As long as you do the right type and level of exercise for your condition, your arthritis won’t get any worse. Combined with a healthy, balanced diet, regular exercise will help you lose weight and place less strain on your joints.

An occupational therapist can help if you have severe arthritis that’s affecting your ability to move around your home and carry out everyday tasks, such as cooking and cleaning.

Home remedy

Self care for Reiter’s syndrome includes making sure food is stored at proper temperatures and cooked properly. These helps prevent foodborne bacteria that can cause reactive arthritis. Some sexually transmitted infections can trigger Reiter’s syndrome. Using condoms may lower one’s risk.

Staying physically active is the key to keeping joints flexible. Too little movement can lead to joint stiffness. Strong muscles help to protect joints. But it’s important to talk to a doctor before beginning an exercise program. Managing weight, eating a nutritious diet and getting a good balance of rest and activity each day are important, too.

As your symptoms improve, you should begin to do exercises to stretch and strengthen the affected muscles, and improve the range of movement in your affected joints.

You might also find ice packs and heat pads useful in reducing joint pain and swelling. Wrap them in a clean towel before putting them against your skin.

Splints, heel pads and shoe inserts (insoles) may also help.

Reiter’s syndrome diet

Eating a healthy, balanced diet is an important part of maintaining good health, and can help you feel your best.
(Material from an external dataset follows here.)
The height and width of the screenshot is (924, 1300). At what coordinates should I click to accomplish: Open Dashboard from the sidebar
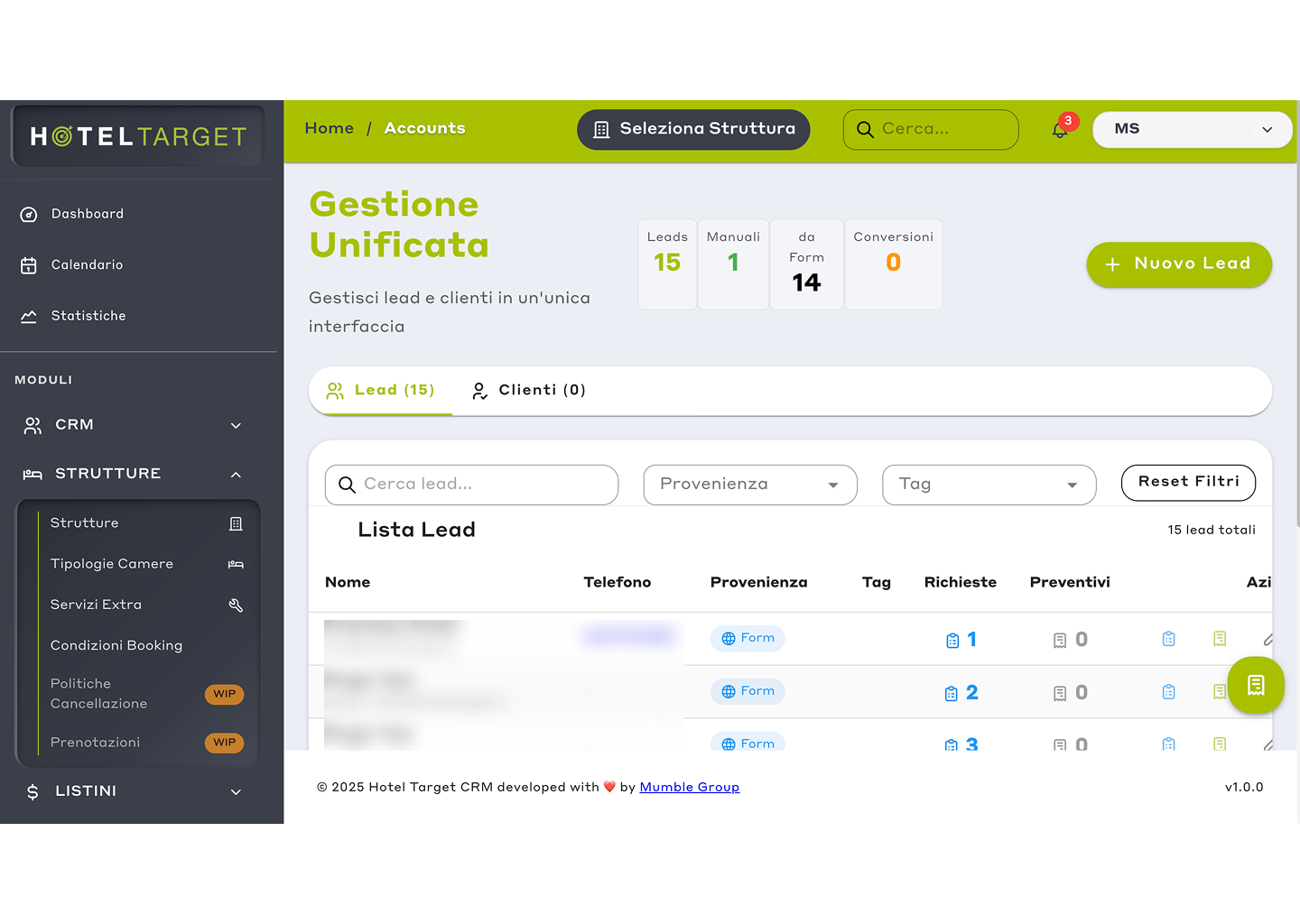[x=87, y=214]
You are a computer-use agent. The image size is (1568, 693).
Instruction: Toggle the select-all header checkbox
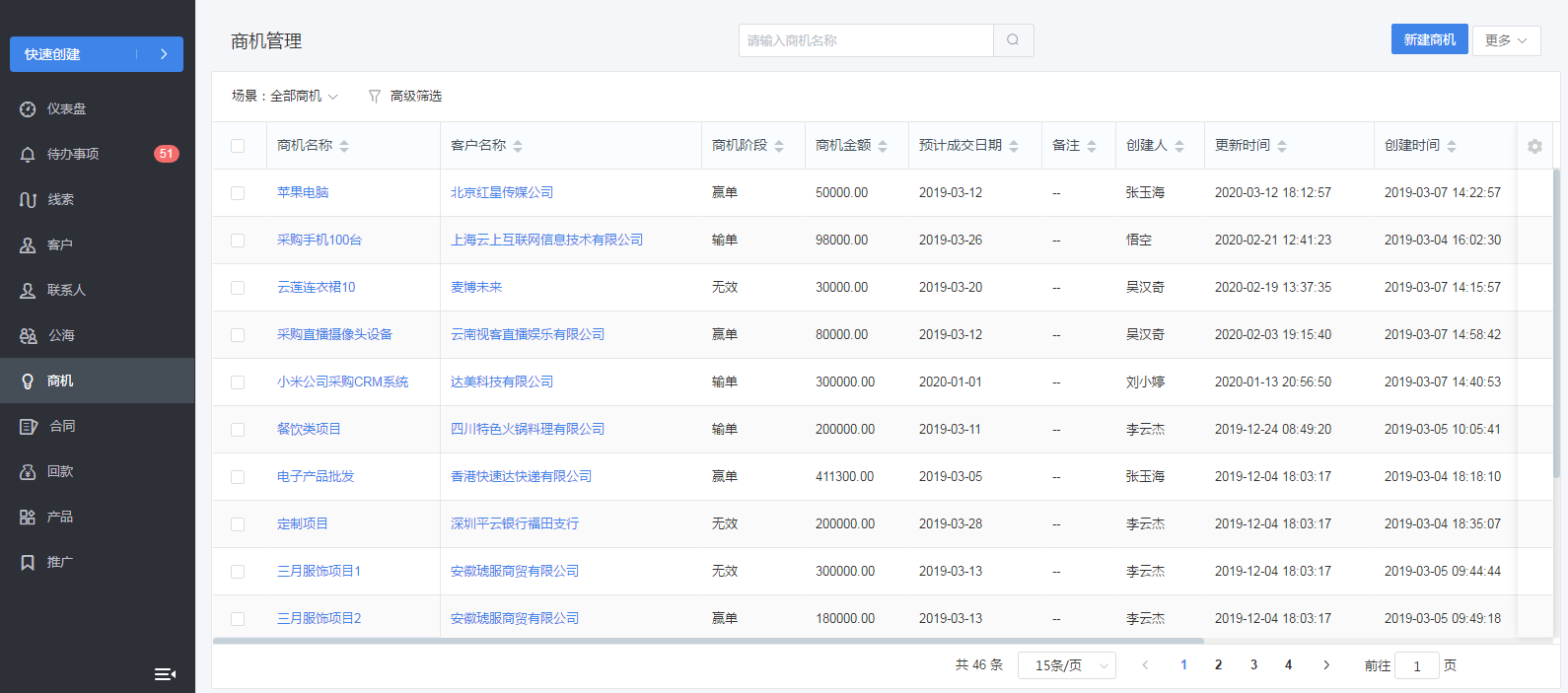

This means eating a wide variety of foods in the right proportions, and consuming the right amount of food and drink to achieve and maintain a healthy body weight.

Reiter’s syndrome prognosis

Reiter’s syndrome has a variable natural history but typically follows a self-limited course, with resolution of symptoms by 3-5 months, even in patients who are acutely incapacitated 49. Symptoms lasting beyond 6 months indicate a chronic element of the disease. Sacroiliitis is the most common chronic joint involvement. The presence of hip involvement, unresponsiveness to nonsteroidal anti-inflammatory drugs (NSAIDs) and ESR greater than 30 portend a worse outcome 2.

A fatal outcome is seldom reported, but death can occur, and it is usually related to the adverse effects of treatment 50. Postdysenteric cases are associated with a better prognosis than postvenereal cases. Patients who are HLA-B27 positive have a higher risk of recurrence of Reiter’s syndrome and may predict a more prolonged course and severe outcome, as may infections triggered by Yersinia, Salmonella, Shigella, or Chlamydia 51.

Reiter’s syndrome has a high tendency to recur (15-50% of cases), particularly in individuals who are HLA-B27–positive. A new infection or other stress factor could cause reactivation of the disease.

Approximately 15-30% of patients with Reiter’s syndrome can develop a long-term, sometimes destructive arthritis or enthesitis or spondylitis. A 1994 study analyzed 7 factors as predictors of long-term outcome in spondyloarthropathies 52. The number of patients with Reiter’s syndrome in this study was low, and a valid subgroup analysis was impossible. The presence of hip-joint involvement, an ESR higher than 30, and unresponsiveness to nonsteroidal anti-inflammatory drugs (NSAIDs) probably portend a severe outcome or chronicity in Reiter’s syndrome.